March 15, 2020
Staying safe, and sane, as Silicon Valley locks down for virus
David Tollner gets text messages telling him when meals are placed outside the door of the family guest room, where he was banished after developing a cough.
His wife Mitra Ahani is taking no chances as the coronavirus pandemic spreads in the United States—even though she knows her husband may have no more than a common cold.
When Tollner returned to their home near Santa Cruz from a conference in Baltimore, she steered him directly to the shower, leaving doors open so he wouldn't touch them, and wiped down his suitcase with bleach.
When he started coughing, Tollner was relegated to a spare room.
"I locked him in the guest room," confirmed Ahani, a chief executive of a center that provides educational support for children with disabilities, who like millions in this tech-savvy region has shifted to remote work in response to the spreading coronavirus.
"He probably caught a little cold out there. But it scared the daylights out of him, and he needed that."
In an interview with AFP, Tollner wryly acknowledged his predicament.
"I'm here in the dungeon waiting for food and water," he said Friday. "I have been here for a couple of days now trying not to infect the world with something I don't know I even have."

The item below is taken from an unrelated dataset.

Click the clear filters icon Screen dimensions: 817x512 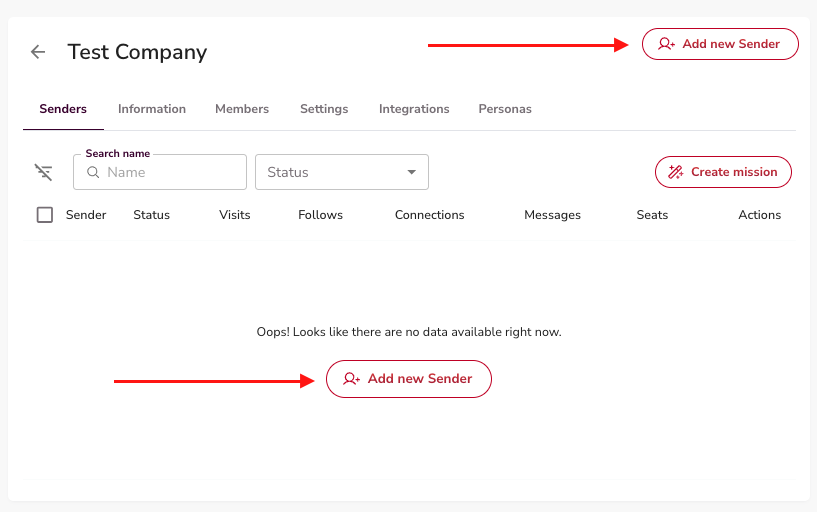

Tollner relies on his laptop and smartphone to run his law firm in the Silicon Valley city of San Jose.
Like tens of millions across the United States—where school districts are closing one after the other and firms are massively encouraging telework—the family is avoiding going out; relying for daily life on many of the technologies invented or refined in the area.
Ahani orders most of what they need from an online grocery delivery service, wearing gloves and wiping down goods with sanitizer when they arrive.
Flexibility... and isolation
Martha Lackritz-Peltier, an attorney at nonprofit group TechSoup, is working from her home in Oakland, where her companions include two dogs and hummingbirds flitting about the garden.
"Frankly, I kind of enjoy the flexibility of sometimes lying in bed with my laptop and working on my lap," she said. "I love being able to sit outside and get some sunlight."
Remote collaboration platform Slack has been speaking with companies of all sizes about tools and techniques for employees to work together in real-time while being physically apart.
"Isolation is one of the biggest threats to a team's engagement and motivation, and it can happen silently day by day," a company spokesperson told AFP.
"Maintaining camaraderie, encouragement, and collaboration can make all the difference in the weeks ahead."
Across Silicon Valley, streets have emptied as the pandemic takes hold, claiming more than 50 lives so far in the United States.
People were few and far between at the "Googleplex" in Mountain View midday on Thursday, a time when throngs typically stroll, sun or grab meals at the cornucopia of food trucks or cuisine stations on the tech giant's campus.
A Googler wearing eyeglasses with tiger-stripe frames stood alone in the shade of a tree near a daily "Block Party" lunchtime event for employees on campus.
"At least the block party was a lot better today—there were no lines," he said.
At Facebook's closed campus in the nearby city of Menlo Park, valets stood idle in mostly empty parking lots usually crammed to overfilling.
Empty shuttle buses came and went from vacant stops. No one could be seen in the town-square style center courtyard at One Hacker Way, and birdsong was the only tweeting of note.
Foot traffic was scarce in Palo Alto, a social hub for Silicon Valley as well as nearby Stanford University, which has suspended in-person classes.
"The street has been quieter, but we have been busy all day," ZombieRunner barista Zac Terrones told AFP while whipping up an oat milk latte.
"I think people working are getting stir-crazy at home and coming in for a little pop. I've washed my hands about 200 times today."
Stanford students Ende Shen and Yaqing Yang, both 21-year-old juniors from China, studied at a table on the sidewalk.
"We have communities on campus and some of them are kind of falling apart simply because of the health issues," said Shen, who is from a city near Shanghai.
Yang tries to stick to a routine, scheduling time to spend in the sunshine and study with peers such as Shen.
"I think it is really important to be in contact with the world despite bearing in mind social distancing," said Yang, who is from the capital of Sichuan province.
"I also cook a bit more now; it helps me stay sane and feel I have less need to go to crowded spaces."